Even if it’s a city you have lived in your whole life, every neighborhood is a little different. Take the time to learn about crime statistics, school quality, amount of traffic, and more. The more educated you are about specific areas, the more of an informed decision you will be able to make.
ATTEND OPEN HOUSES
Come prepared with questions to ask when visiting open houses. Take notes and pictures (if given permission) of both what you like and don’t like and any issues you may have to deal with if you buy the home (ex. water damage). Remember that these are still people’s homes. Remove your shoes if asked to (so always remember to wear socks, just in case) and don’t bring small children (or pets) who might damage property or be a distraction to other people. Feel free to check out the size of closets, but leave dresser drawers closed. Be polite and leave your criticisms until after you’ve left. You never know who might be listening and you don’t want it to affect your ability to buy the home later.
CONSIDER YOUR FUTURE
Many people go into the home buying process just thinking what is going to work for them right now.
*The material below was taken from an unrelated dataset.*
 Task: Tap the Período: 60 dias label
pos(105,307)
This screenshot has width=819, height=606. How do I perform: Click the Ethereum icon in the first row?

Are you planning on adding to your family in the future? Will you probably want to move again in a couple of years? How committed are you to this particular area and your current job? If you feel like there's a chance you may have to uproot again in a couple of years, it might be wise to put off buying for awhile.
PREPARE FOR POST PURCHASE
Owning a home is expensive, so start saving money that is specifically for routine maintenance and repairs that you will need to handle. The better maintained your home, the less likely you will need repairs and the more you may be able to sell it for in the future. You also need to take items, such a furniture, into account when planning the budget for your new home.